• [Problems to work on]
1 > Copy the Solr reindexing thread word for word, covering the stretch from "Den man. 27." through "(streaming actually) etc.".
2 > Pick up the forum thread on reindexing Solr with the dataimporthandler at its final line and keep writing it.

• [Extracted text]
◇ ◇ ◇ ◇ ◇ ◇ ◇

Re: Reindexing using dataimporthandler

Posted by Bjarke Buur Mortensen <mo...@eluence.com>.

Wow, thanks. Erick. That's actually much better :-)
You live and you learn.

Cheers,
Bjarke

Den man. 27. apr. 2020 kl. 15.00 skrev Erick Erickson <
erickerickson@gmail.com>:

> What about the Collections API REINDEXCOLLECTION? That has the
> advantage of being something officially supported, puts the source
> collection into read-only mode, uses a much more efficient query
> process (streaming actually) etc.
>
> It has the disadvantage of producing a new collection under the
> covers and aliasing to it. But you can always rename the collection
> later.
>
> Best,
> Erick
>
> > On Apr 27, 2020, at 8:23 AM, Bjarke Buur Mortensen <
> mortensen@eluence.com> wrote:
> >
> > Thanks for the reply,
> > I'm on solr 8.2 so cursorMark is there.

◇ ◇ ◇ ◇ ◇ ◇ ◇

• [Recorded information]
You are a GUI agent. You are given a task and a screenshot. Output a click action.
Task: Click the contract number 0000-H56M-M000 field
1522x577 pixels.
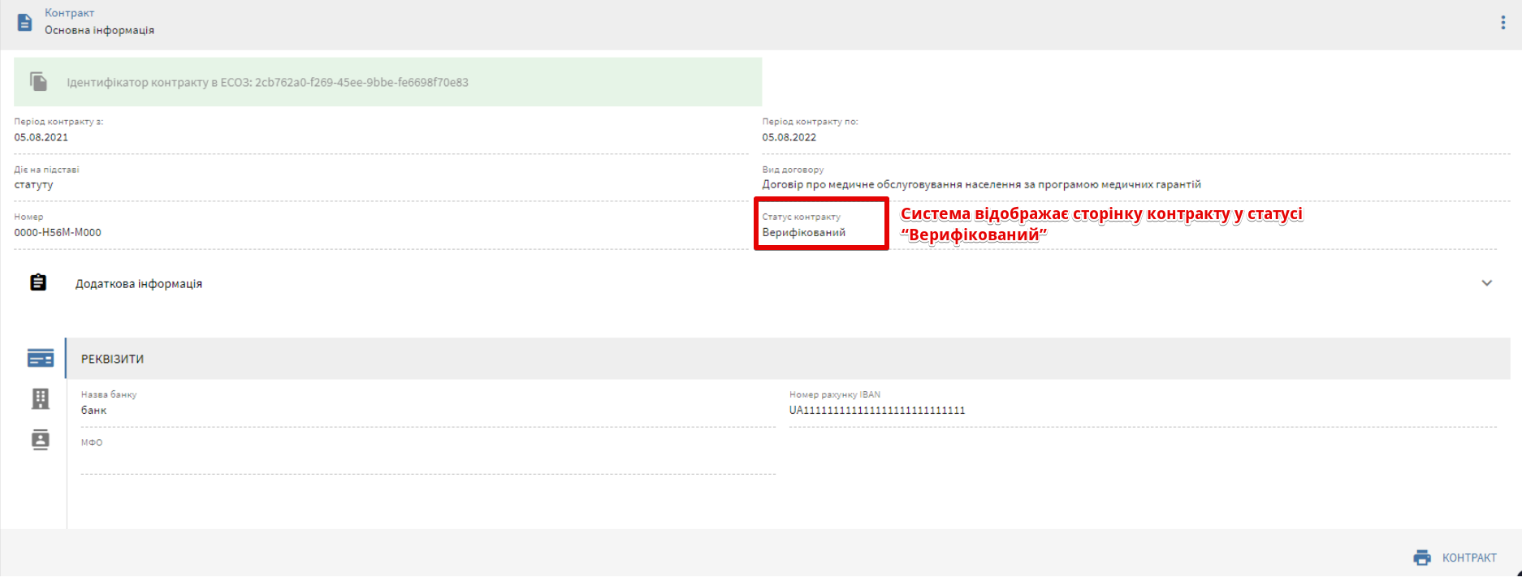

◇ ◇ ◇ ◇ ◇ ◇ ◇

• [Answers in order]
1 >
Den man. 27. apr. 2020 kl. 15.00 skrev Erick Erickson <
erickerickson@gmail.com>:

> What about the Collections API REINDEXCOLLECTION? That has the
> advantage of being something officially supported, puts the source
> collection into read-only mode, uses a much more efficient query
> process (streaming actually) etc.

2 >
> >
> > Doing this from one collection to another collection, and then use a
> > collection alias is probably the way to go, but  actually, my suggestion
> > was a little more bold:
> >
> > I'm indexing on top of the same core, i.e from
> > http://localhost:8983/solr/mycollection to
> > http://localhost:8983/solr/mycollection
> >
> > (This is why I suggested adding a version:[* TO
> <current_highest_version>]
> > to ensure it terminates for large imports.)
> >
> > With this in mind, are you still thinking this is a safe approach?
> >
> > Thanks,
> > Bjarke
> >
> >
> > Den man. 27. apr. 2020 kl. 13.46 skrev Emir Arnautović <
> > emir.arnautovic@sematext.com>:
> >
> >> Hi Bjarke,
> >> I don’t see a problem with that approach if you have enough resources to
> >> handle both cores at the same time, especially if you are doing that
> while
> >> serving production queries. The only issue is that if you plan to do
> that
> >> then you have to have all fields stored. Also note that cursorMark
> support
> >> was added a bit later to entity processor, so if you are running a bit
> >> older version of Solr, you might not have cursors - I’ve found it the
> hard
> >> way.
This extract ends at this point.